The shadow-mirror pattern, explained
How we keep internal deliberations and candidate-facing status in lockstep, without ever risking that a scorecard leaks into the candidate portal.
Most ATS platforms on the market today don't really have a candidate portal. They have a careers page, an application form, and then silence. Updates reach the candidate as a scattered trail of recruiter emails, DocuSign links, NDA attachments, scheduling back-and-forth, and the occasional "just checking in" reply. It's the 1990s communication stack stitched together with a modern logo on top.
We took a different bet with Nexus: candidates get a real-time portal that mirrors their journey. The moment you build that, though, you inherit a problem the rest of the industry has quietly avoided. Internal hiring data (scorecards, debrief notes, salary thinking, rejection reasons) lives in the same system as the candidate. One missed filter, one bad join, one curious URL, and a candidate sees something they were never meant to see.
The shadow-mirror pattern is how we make that category of mistake architecturally impossible, rather than something we hope a code reviewer catches.
The usual approach, and why it scares us
The default way to build a two-sided product is one database, with a visibility flag on sensitive fields. The candidate API is supposed to filter those rows out. In practice, this is a software-level if/else guarding some of the most sensitive data your company holds about a human being.
That model has two failure modes that should worry anyone in legal or security. First, every new query is a new chance to forget the filter. Second, in discovery or a breach investigation, the official answer to "could a candidate ever have seen this?" is "only if the code worked correctly every single time." That's not a defensible posture.

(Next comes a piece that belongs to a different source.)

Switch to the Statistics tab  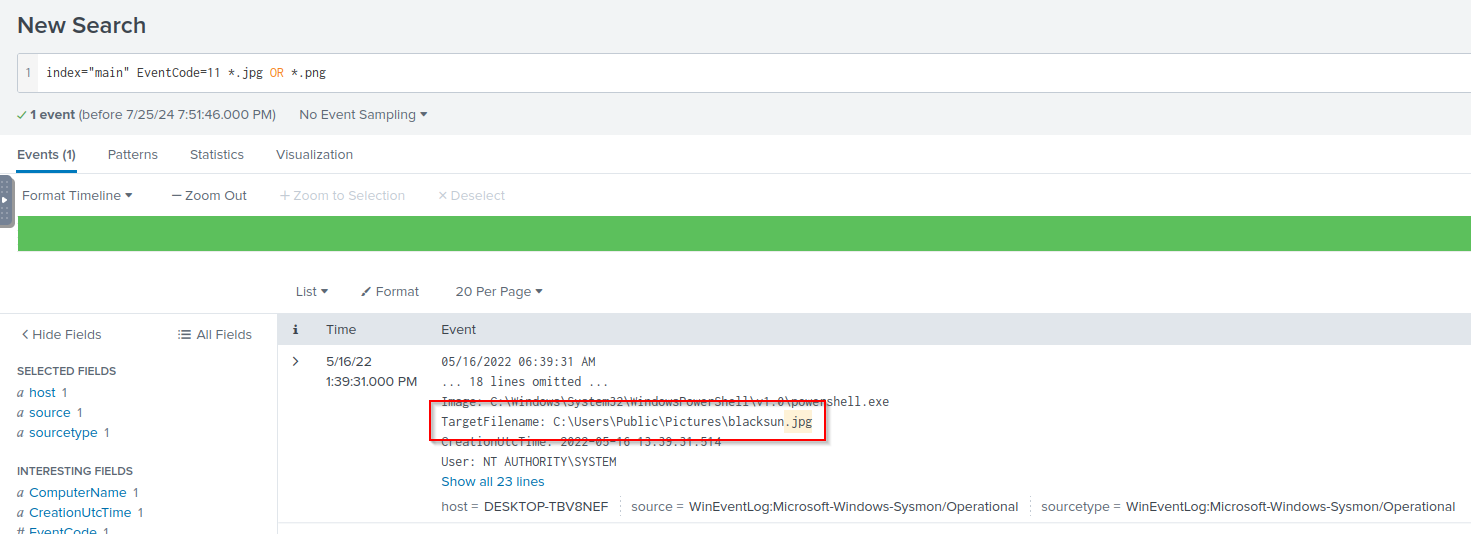coord(217,155)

The scorecard isn't hidden. It isn't present in any table the candidate API can reach.
What shadow-mirror actually means
Instead of one shared database with permission flags, Nexus splits candidate-facing and internal data into separate tables with no shared query path. Internal deliberations live in shadow tables the candidate API has no route to. The candidate reads from a portal state, a sanitized projection that an internal write event explicitly mirrors into.

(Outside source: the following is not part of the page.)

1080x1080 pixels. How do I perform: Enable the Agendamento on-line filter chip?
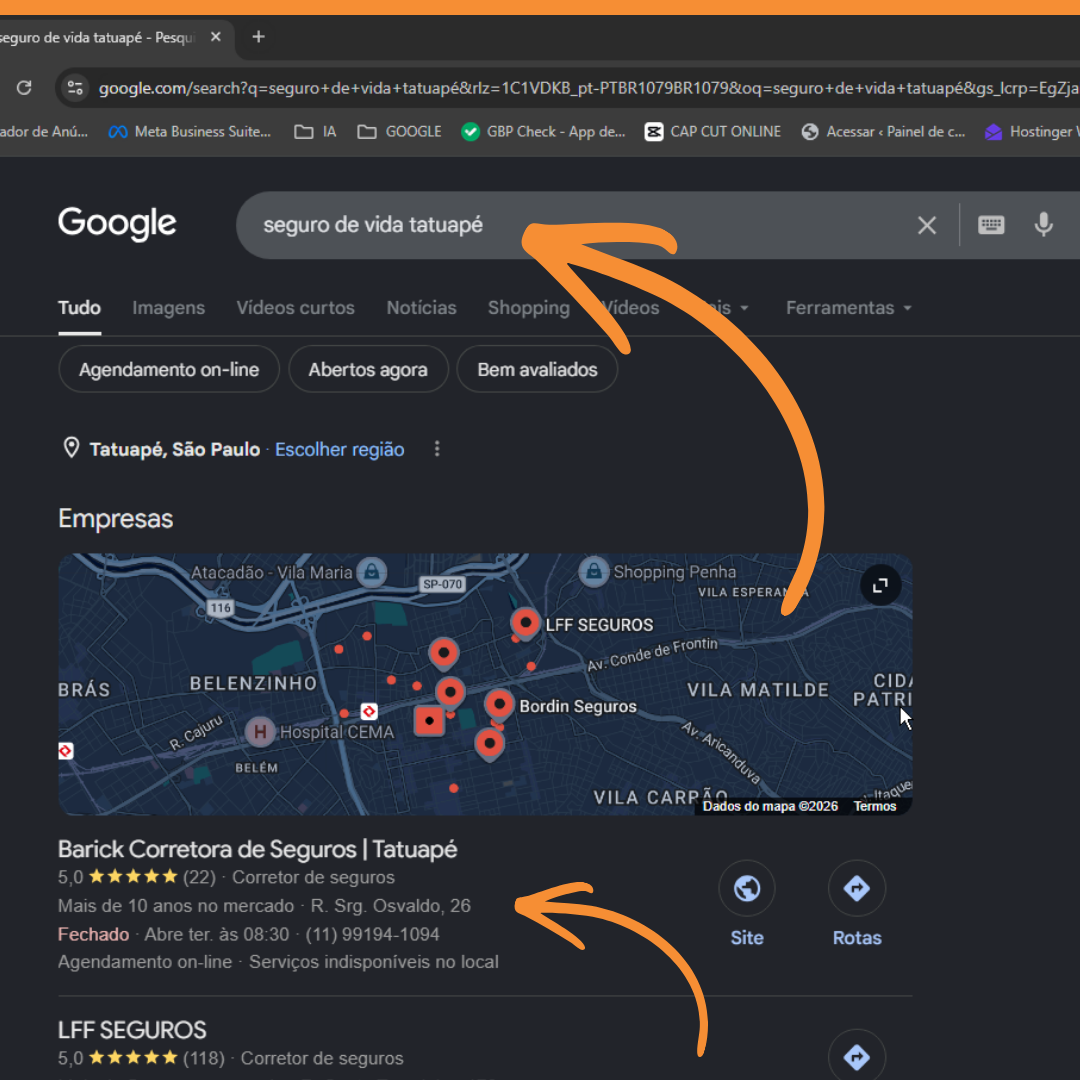coord(169,370)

- A recruiter moves an application from "Onsite" to "Rejected: weak system design signal." That status, and the reasoning, lands in the internal table.
- In the same database transaction, a translation step writes a sanitized event to the candidate's portal state: "Process concluded." Plus the human follow-up the recruiter actually wants the candidate to see.
- The candidate portal queries portal state. It has no code path, no JOIN, no foreign key into the internal table. The scorecard is not hidden; it is not present in any table the candidate API can reach.
Same transaction is the important detail. The internal record and the candidate-facing view either both update or neither does. No drift, no stale portal showing yesterday's status while the team has already moved on.
Why recruiting and talent ops should care
The reason most teams default to email is not because email is good; it's because it's the only channel where they trust themselves not to leak. A debrief Slack thread, an internal scorecard, a comp range, none of that can be accidentally CC'd to the candidate, because the candidate was never on the thread.
Shadow-mirror gives you the same psychological safety inside the product. Coordinators can write candidly in internal notes, drop salary ranges into a debrief, mark a candidate as a strong no with reasons, without the cognitive overhead of "wait, can they see this?" The architecture answers that question for you. They cannot. Ever.
The candidate, meanwhile, stops living in the dark. They see where they are in the process, what's next, when to expect movement. The silence that quietly pushes strong candidates toward someone else's offer is exactly what the portal is built to close.
Why legal and infra should care
From a compliance and discovery standpoint, the line between internal deliberation and the candidate's record of truth matters enormously. With shadow-mirror, that line is a physical separation in the schema, not a convention in application code. The audit story becomes: here is the candidate's record, here is the internal deliberation, the candidate API can only reach the first. That's a sentence you can put in a SOC 2 narrative or a subpoena response without crossing your fingers.
From an infrastructure standpoint, the blast radius of a candidate-portal compromise is bounded by what lives in portal state. Even a full takeover of the candidate-facing API does not expose scorecards, internal notes, or comp data, because those bytes are not in the tables that API queries. That's a meaningfully different security posture than "we trust our row-level filters."
The trade-off, honestly
Shadow-mirror is more work than a single table with a visibility flag. There's a translation layer to maintain. Every new internal event that should reach the candidate needs an explicit mirror step. There is no "just expose the field." That friction is the feature. It forces an intentional decision, every time, about what the candidate sees.
We think that's the right trade for a product where the worst-case failure is a candidate seeing something a hiring team wrote about them in private. The rest of the industry skipped the portal entirely partly because this problem is hard. We'd rather solve it than avoid it.